Just because it was published a while ago doesn’t mean it should be forgotten. Think of ways to make more people take notice of these posts. You can share this content regularly on your social channels and use it in your marketing automation drips.

You worked hard on creating this content. With a little effort, you can get it the attention it deserves.

Remove Underperforming Articles

You may think having old, outdated content does no harm. Think again.

Content deep in the archives of your blog may no longer reflect who your company is or what it does. It may detract from or misrepresent your brand, and if that’s the case, it’s got to go.
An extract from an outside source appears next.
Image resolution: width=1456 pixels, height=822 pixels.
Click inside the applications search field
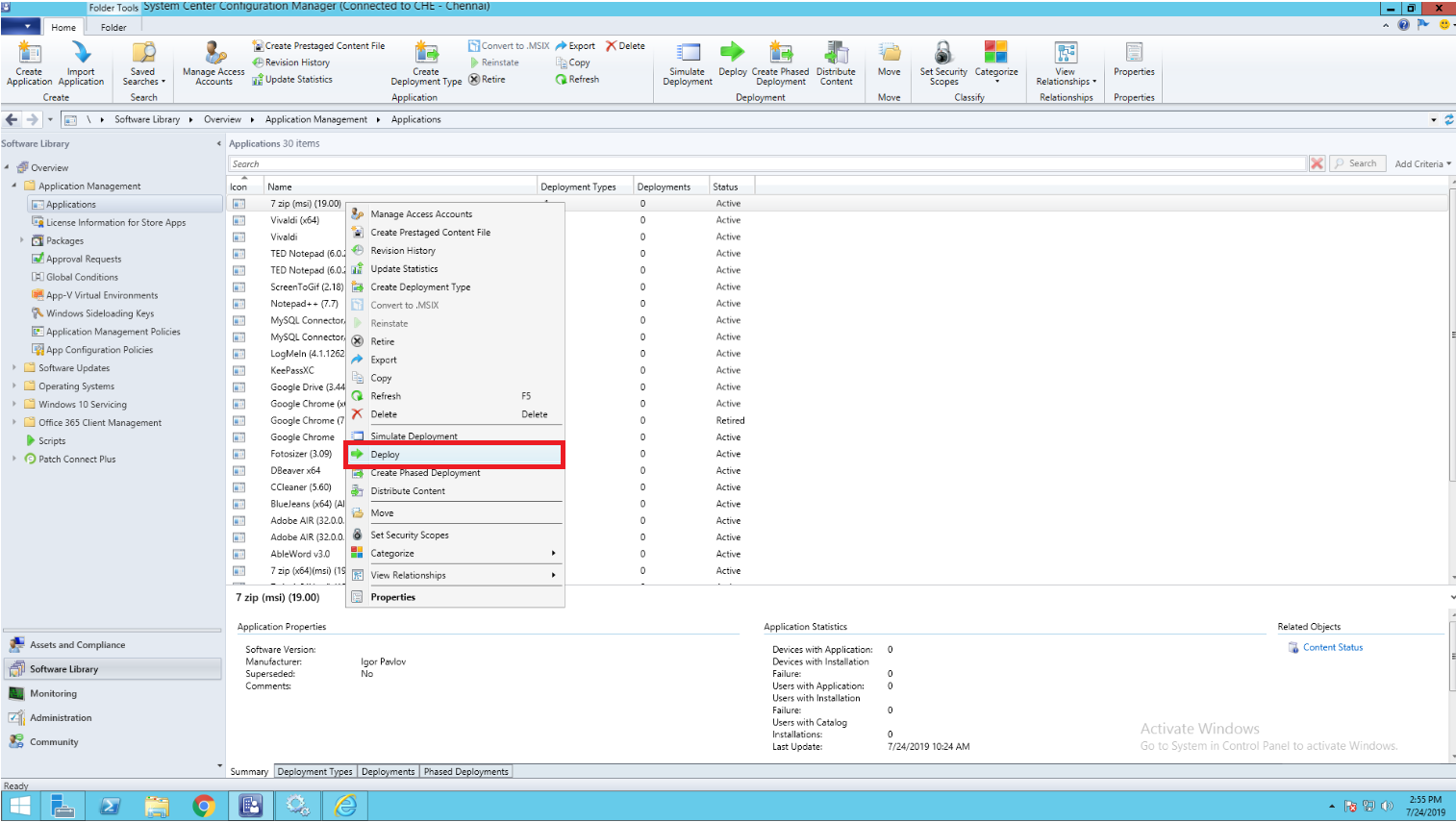[x=673, y=162]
It can sound drastic to advocate deleting content, but done right, it won’t have any impact on your SEO or traffic numbers. One company actually found that deleting 900 posts — an incredible 30% of its website — had very few negative effects.

Do the Boring Admin Stuff

These aren’t the most awe-inspiring tasks, but that doesn’t make them any less necessary.

You should always go into your backend and clean up admin permissions. Are there still people with admin permissions who have left the company? Maybe some employees have moved into roles that don’t require them in your CMS. Either way, you need to update your admin permissions. This is a quick fix that keeps your content safe and sound.

It’s also important to update links in your older content to drive traffic to newer, more relevant posts. For blog posts that perform especially well over time, you should consider doing this at least once a year. You may be sharing old content again, but you want it to lead your reader to newer content, too.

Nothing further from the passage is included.